Dataset excerpts
*** Begin section ***
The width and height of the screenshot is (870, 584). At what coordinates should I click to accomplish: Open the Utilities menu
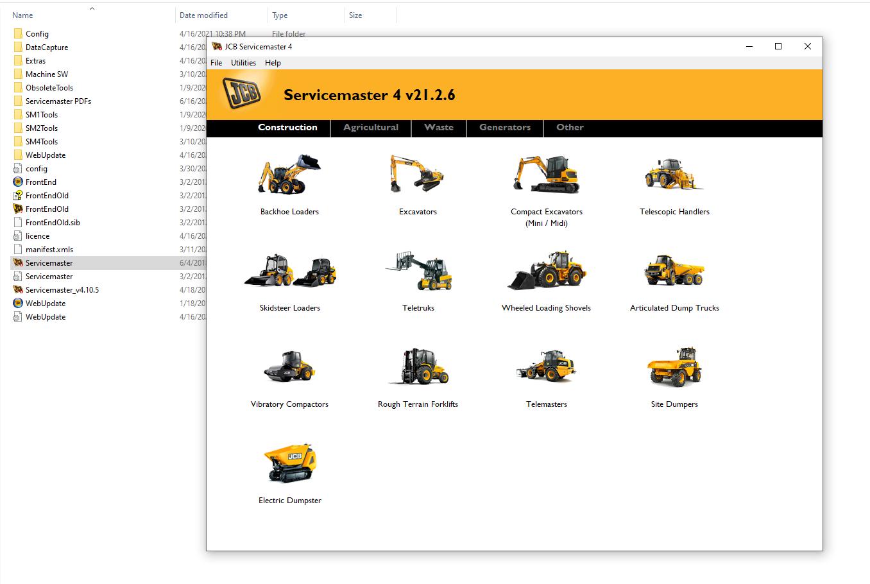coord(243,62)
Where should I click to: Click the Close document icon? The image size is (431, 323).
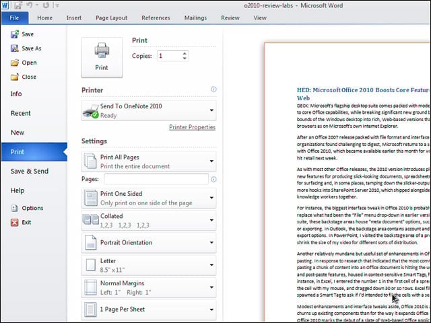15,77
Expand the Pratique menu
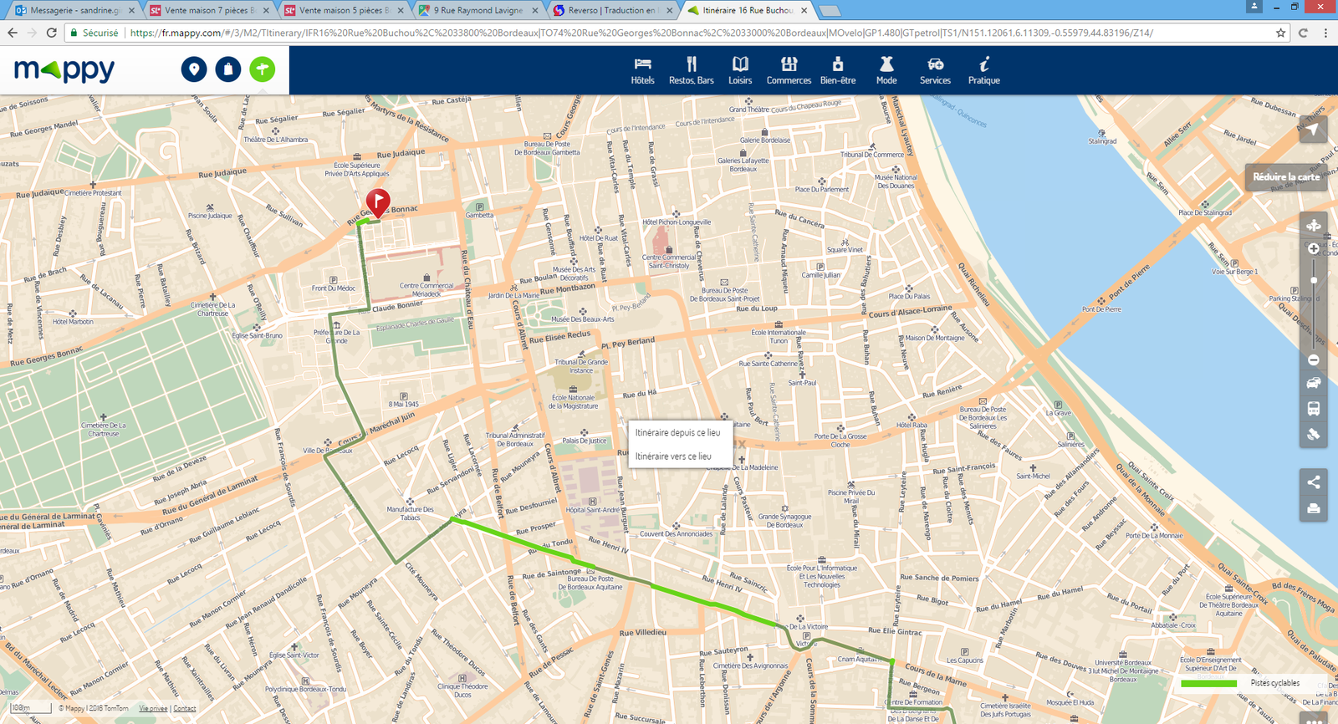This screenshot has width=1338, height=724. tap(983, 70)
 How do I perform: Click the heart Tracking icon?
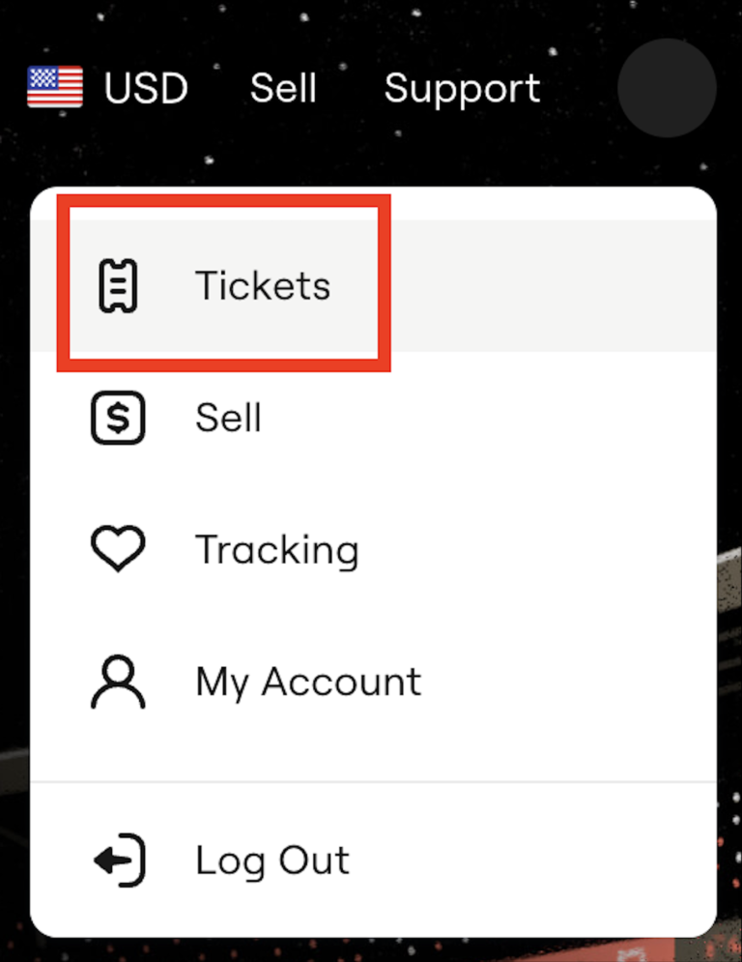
*** End section ***
▶ WHAT TO DO:
Output each entry shown above exactly as it stands, with all pictures removed.

▶ ANSWER SECTION:
The width and height of the screenshot is (870, 584). At what coordinates should I click to accomplish: Open the Utilities menu
coord(243,62)
Where should I click to: Click the Close document icon? The image size is (431, 323).
15,77
Expand the Pratique menu
This screenshot has width=1338, height=724. tap(983, 70)
 How do I perform: Click the heart Tracking icon?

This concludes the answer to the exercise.